Publié par Sylvain Labbe le 28 septembre 2012 à 15h48

Phillips et Heymans au piquet

Top 14

Mike Phillips aura-t-il l'opportunité de rejouer un derby basque ? Rien n'est moins sûr...

Phillips et Heymans au piquet

De mal en pis pour l'Aviron Bayonnais qui, à 48 heures du derby basque, ajoute à la crise sportive une crise interne avec la suspension "jusqu'à nouvel ordre" des deux internationaux Mike Phillips et Cédric Heymans. Le premier, également mis à l'amende, est rattrapé par des "comportements extra sportifs intolérables", tandis que le second paye ses récentes déclarations à l'encontre du public bayonnais.

Le psychodrame bayonnais a pris une dimension supplémentaire ce vendredi avec l'annonce de la mise à l'écart du groupe professionnel des internationaux Mike Phillips et Cédric Heymans. Une décision qui fait évidemment l'effet d'une bombe à 48 heures seulement d'un derby que l'Aviron aborde au plus mal après cinq défaites en six matches, qui l'ont conduit à la treizième place, en position de premier relégable. Un rendez-vous plus crucial que jamais pour le club du président Afflelou qui, malgré ce contexte, n'a pas hésité à trancher dans le vif en sacrifiant deux des têtes d'affiche du recrutement de l'avant-dernière intersaison. Le patron du club basque s'est ainsi résolu à suspendre les deux internationaux Mike Phillips et Cédric Heymans pour raisons disciplinaires, rapporte le site sudouest.fr.

Heymans paye cher sa franchise

Ce n'est pas parce que certains ont un nom qu'ils doivent se sentir protégés et au-dessus du collectif.

Alain Afflelou (Président de l'Aviron Bayonnais)

Le premier l'est "jusqu'à nouvel ordre" pour des "comportements extra sportifs intolérables", explique le patron du club basque. A cette mise à l'écart du groupe professionnel s'ajoutera pour le Gallois une mise à l'amende: "Il va recevoir également une sanction financière exemplaire." A la différence d'Heymans, qui lui paye ses déclarations du milieu de semaine à l'encontre du public bayonnais. L'ancien Toulousain "n'a pas respecté les supporters", selon Afflelou. Référence aux propos tenus par Heymans, interrogé sur la responsabilité des internationaux au sein de l'équipe: "Je comprends qu'on nous en demande plus", disait-il, mais "après, ce que pensent les supporters de mes prestations me passe au-dessus de la tête. Surtout de la part de ceux qui sifflent les joueurs. Il faudrait qu'ils mettent un maillot de temps en temps... Ce qui m'intéresse, c'est le jugement des entraîneurs et de mes équipiers." (lire : Heymans cherche à comprendre) Une franchise qui risque fort de coûter à Heymans, dont le contrat arrive à échéance en juin prochain -ses dirigeants lui avaient d'ores et déjà signifié que l'année en option sur son contrat de deux ans ne serait pas levée-, sa fin de carrière sous le maillot bayonnais.

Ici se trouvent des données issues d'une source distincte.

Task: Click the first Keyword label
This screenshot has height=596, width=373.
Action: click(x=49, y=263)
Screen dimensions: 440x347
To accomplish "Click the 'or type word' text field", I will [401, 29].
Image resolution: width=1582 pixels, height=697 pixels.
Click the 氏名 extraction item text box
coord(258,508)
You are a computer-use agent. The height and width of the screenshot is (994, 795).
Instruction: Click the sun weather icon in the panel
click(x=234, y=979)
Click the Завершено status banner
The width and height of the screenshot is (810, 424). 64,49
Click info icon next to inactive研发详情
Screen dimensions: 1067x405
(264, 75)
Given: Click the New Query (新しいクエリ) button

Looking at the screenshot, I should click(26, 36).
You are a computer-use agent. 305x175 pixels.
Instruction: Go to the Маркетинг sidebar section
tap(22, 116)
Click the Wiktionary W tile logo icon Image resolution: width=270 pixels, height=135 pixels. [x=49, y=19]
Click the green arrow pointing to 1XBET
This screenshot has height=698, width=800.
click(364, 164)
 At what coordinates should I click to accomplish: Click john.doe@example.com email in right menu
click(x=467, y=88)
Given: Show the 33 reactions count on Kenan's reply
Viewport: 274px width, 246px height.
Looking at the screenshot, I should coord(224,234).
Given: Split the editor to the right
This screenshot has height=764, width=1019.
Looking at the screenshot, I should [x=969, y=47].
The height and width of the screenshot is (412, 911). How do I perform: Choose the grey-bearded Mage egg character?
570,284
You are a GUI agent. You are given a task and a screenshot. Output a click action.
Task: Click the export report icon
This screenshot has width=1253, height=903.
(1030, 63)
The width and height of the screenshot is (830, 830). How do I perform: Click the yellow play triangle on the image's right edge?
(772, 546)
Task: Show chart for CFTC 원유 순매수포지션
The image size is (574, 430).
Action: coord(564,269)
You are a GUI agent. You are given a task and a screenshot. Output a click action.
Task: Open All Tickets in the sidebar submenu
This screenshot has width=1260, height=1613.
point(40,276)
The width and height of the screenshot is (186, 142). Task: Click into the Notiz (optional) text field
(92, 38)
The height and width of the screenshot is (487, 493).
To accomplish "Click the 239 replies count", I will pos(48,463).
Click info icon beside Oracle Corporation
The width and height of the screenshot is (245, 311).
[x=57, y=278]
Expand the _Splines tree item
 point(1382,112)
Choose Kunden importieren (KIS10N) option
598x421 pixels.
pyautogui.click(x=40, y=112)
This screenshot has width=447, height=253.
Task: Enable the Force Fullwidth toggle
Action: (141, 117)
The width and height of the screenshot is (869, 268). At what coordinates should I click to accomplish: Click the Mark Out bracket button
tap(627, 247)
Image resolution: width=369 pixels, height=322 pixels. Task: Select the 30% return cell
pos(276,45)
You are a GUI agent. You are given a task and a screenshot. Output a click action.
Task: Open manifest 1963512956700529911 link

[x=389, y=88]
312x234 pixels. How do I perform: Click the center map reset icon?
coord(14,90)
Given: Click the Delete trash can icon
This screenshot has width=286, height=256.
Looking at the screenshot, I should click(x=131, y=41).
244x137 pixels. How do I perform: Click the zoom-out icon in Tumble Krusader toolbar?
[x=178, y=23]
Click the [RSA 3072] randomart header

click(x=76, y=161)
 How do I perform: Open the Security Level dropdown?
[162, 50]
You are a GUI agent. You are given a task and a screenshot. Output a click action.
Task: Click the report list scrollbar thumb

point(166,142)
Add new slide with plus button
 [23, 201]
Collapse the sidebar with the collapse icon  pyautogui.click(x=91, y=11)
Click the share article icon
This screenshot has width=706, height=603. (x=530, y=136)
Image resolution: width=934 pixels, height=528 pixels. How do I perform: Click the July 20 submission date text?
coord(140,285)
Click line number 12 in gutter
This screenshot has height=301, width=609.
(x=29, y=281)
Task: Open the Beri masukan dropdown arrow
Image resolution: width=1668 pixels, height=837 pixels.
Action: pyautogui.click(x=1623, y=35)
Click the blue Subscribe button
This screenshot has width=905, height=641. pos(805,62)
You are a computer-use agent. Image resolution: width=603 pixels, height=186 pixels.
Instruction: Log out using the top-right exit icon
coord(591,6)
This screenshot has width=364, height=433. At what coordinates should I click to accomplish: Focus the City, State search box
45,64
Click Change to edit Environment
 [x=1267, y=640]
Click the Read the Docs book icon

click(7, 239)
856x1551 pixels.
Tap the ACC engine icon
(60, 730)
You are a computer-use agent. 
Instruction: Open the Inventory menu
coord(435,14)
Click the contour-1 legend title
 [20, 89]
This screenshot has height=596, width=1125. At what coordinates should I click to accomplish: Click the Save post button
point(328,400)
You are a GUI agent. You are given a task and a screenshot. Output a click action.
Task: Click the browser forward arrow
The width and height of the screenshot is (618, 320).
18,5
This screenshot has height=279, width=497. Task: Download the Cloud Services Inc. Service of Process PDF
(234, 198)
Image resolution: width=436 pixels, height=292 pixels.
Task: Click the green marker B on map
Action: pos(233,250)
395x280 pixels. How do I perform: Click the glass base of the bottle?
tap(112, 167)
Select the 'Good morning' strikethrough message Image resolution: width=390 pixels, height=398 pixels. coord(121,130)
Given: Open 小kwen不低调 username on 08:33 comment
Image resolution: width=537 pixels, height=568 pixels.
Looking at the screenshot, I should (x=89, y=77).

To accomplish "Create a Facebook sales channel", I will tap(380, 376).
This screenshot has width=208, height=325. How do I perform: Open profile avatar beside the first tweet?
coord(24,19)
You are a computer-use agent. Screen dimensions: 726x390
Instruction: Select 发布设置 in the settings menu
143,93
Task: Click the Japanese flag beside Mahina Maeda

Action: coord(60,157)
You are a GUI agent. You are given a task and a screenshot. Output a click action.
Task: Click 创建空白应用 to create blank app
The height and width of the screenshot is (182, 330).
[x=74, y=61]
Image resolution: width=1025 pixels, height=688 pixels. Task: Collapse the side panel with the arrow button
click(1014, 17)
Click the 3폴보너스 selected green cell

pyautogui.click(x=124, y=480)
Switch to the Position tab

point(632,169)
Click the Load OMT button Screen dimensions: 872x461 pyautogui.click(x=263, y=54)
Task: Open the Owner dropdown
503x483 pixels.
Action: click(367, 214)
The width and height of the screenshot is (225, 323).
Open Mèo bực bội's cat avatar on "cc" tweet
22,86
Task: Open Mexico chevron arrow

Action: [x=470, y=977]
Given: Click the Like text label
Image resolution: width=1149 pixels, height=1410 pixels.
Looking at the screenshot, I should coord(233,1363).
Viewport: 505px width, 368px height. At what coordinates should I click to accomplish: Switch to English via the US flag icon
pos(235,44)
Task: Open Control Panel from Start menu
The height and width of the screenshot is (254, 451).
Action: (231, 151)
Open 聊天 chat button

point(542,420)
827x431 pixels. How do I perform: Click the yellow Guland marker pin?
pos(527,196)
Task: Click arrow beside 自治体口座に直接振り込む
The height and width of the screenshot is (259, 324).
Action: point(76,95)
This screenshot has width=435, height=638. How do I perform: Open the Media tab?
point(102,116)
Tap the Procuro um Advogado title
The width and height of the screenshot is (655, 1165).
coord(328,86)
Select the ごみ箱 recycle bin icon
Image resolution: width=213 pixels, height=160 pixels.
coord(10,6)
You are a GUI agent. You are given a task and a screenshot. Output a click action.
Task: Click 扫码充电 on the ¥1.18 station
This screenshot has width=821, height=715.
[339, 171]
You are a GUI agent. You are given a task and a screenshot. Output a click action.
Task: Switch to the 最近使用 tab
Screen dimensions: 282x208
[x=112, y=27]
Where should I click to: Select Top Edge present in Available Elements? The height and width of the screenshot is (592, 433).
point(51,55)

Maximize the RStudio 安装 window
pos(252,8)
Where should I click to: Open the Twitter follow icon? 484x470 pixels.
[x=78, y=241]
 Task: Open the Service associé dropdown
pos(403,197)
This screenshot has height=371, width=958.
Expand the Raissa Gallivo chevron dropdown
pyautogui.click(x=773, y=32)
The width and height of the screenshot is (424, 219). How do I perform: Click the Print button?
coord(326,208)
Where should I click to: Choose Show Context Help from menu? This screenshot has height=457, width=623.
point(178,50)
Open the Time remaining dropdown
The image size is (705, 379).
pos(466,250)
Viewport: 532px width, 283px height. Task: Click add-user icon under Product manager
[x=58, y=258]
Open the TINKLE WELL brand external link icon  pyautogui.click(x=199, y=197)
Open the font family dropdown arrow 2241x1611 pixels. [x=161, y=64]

L'avenir sur la côte basque de Mike Phillips, qu'une opération à un doigt devait de toute façon priver du derby, n'apparaît guère plus brillant. Le demi de mêlée, à l'évidence, sera retombé dans ses travers qui, il y a de cela un an et demi, alors qu'il s'apprêtait à faire le choix de l'exil en France, lui avait notamment valu une suspension de dix jours de la part des dirigeants de la fédération galloise (WRU) pour avoir fait, à une heure avancée de la nuit et à la veille d'un premier camp d'entraînement de la sélection, le coup de poing dans un McDonalds du centre-ville de Cardiff avec un employé de l'établissement pour finir interpellé par la police en pleine rue. Sans atteindre de telles extrémités, ses écarts nocturnes répétés, dans le contexte d'un club au bord du précipice, ne pouvaient décemment plus être passés sous silence. Et Alain Afflelou de profiter de ces sanctions pour faire une mise au point musclée à l'adresse de tout un vestiaire : "Il n'y aura plus d'exceptions ou d'excuses. Tous les joueurs sont désormais prévenus : le club ne laissera désormais plus passer d'écart de conduite de la part des joueurs au risque de s'exposer à des sanctions plus importantes", dit-il. "Nous disposons de suffisamment de jeunes joueurs de qualité au sein du club. Ce n'est pas parce que certains ont un nom qu'ils doivent se sentir protégés et au-dessus du collectif."